Although there may be some discrepancies between our spectra and those reported in [11, 12] and [13], mainly due to the lack of established standards for both the measurement of plastic samples and the construction of a fluorescence setup [13], it is evident that each material’s spectrum can yield unique and distinct spectral characteristics. The ability to discriminate between plastic and non-plastic materials was proposed in [11] using two classifiers, namely the ratio of the intensity at 427 nm and 462 nm to the intensity observed at 550 nm (named parameters P1 and P2). Peaks P1 and P2 are not sufficient to identify different types of plastic materials under different experimental conditions (excitation intensity), thus requiring the use of machine learning techniques with a broader set of classifiers for proper characterization [13]. However, the results presented in [13] are not suitable for the real-time classification of the pollutants, since some classification parameters were included in their research in a non-automatic way (for example the color of the samples). In addition, maritime oils, which may be present in real seawater measurements and add complexity to the identification process, were not considered in [11] and [13].

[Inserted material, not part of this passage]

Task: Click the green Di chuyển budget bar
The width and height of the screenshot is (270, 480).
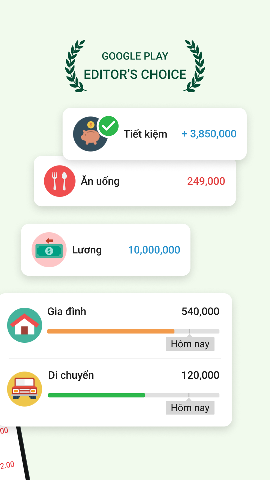Action: coord(97,395)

In accordance with the proposed indicators presented in [12], a thorough inspection of the spectra can reveal a variety of spectral characteristics. An important characteristic of LIF emissions from plastics is the shape of the spectral region above 500 nm. As observed in [12], uncolored plastic materials exhibited an exponential decrease in intensity variation for wavelengths λ after the peak at 500 nm, which was different to that of other materials studied. However, the observed differences among plastic materials appeared to be negligible. To improve the analytical method outlined in [12], the number of collected spectra was augmented from 20 to 60. This characteristic of exponential decline is also discernible in the 60 spectra shown in Fig. 2. Nonetheless, it is not distinctly observable in other materials, such as VLSFO oil and wood in Fig. 3. The exponential fit coefficient b and the coefficient of determination R2 are estimated by the exponential fit of the spectral intensity versus wavelength λ:

$$I\left(\lambda \right) = {{\rm I}_{max}}\cdot{e^{b \cdot \lambda }}$$
(1)

To evaluate whether b and R2 are useful indicators for plastics materials, box plots are shown in Figs. 4 and 5, respectively. As illustrated in Fig. 5, all the examined plastics exhibit an excellent exponential fit (median of R2 very close to 1). Naval oil SAE40 also follows an exponential fit well enough, but other materials display more spectral features, leading to median R2 values as low as 0.6 and 0.1 for olive oil and maritime fuels, respectively. Consequently, the median value of the parameter b seems to vary between plastics and other materials. However, this parameter, when used alone, is not efficient to discriminate between different types of plastics.

Fig. 4
figure 4

Boxplot of the exponential fitting parameter b versus the material type. The central red mark indicates the median, and the bottom and top edges of the box indicate the 25th and 75th percentiles, respectively

Fig. 5
figure 5

Boxplot of the coefficient of determination R2 versus the material type. The central red mark indicates the median, and the bottom and top edges of the box indicate the 25th and 75th percentiles, respectively

In addition, the 3D plot of the parameter b versus R2 and P2 (Raman peak at ∼ 462 nm) is shown in Fig. 6. It is clear that non-plastic materials are already easily classified, although differentiating between plastic types is difficult.

Fig. 6
figure 6

3D plot of the exponential parameter b versus R2 and versus P2

Summarizing the characteristics of the recorded spectra, we observe the following: (a) a broad fluorescence emission around 500 nm, with peak wavelengths that vary slightly depending on the type of material (such as plastics, maritime lubricants-oils, and natural organic materials). (b) pronounced nonlinear emissions (e.g. Raman scattering) that become stronger at higher intensities; (c) a secondary broad emission region around 680 nm that is present in natural organic materials spectra (explained by the chlorophyll emission), as has also been recorded in field measurements of chlorophyll-a and chromophoric dissolved organic matter (CDOM) under 405 nm excitation [17]. The emission around 500 nm is a prominent characteristic of LIF under 405 nm excitation in organic materials, e.g. in the case of CDOM in water [18]. This emission is recorded in every material used in our study. For the laser intensities used in our experiments, emissions at wavelengths above 716 nm and near infrared are extremely low or absent and are not taken into account in this study.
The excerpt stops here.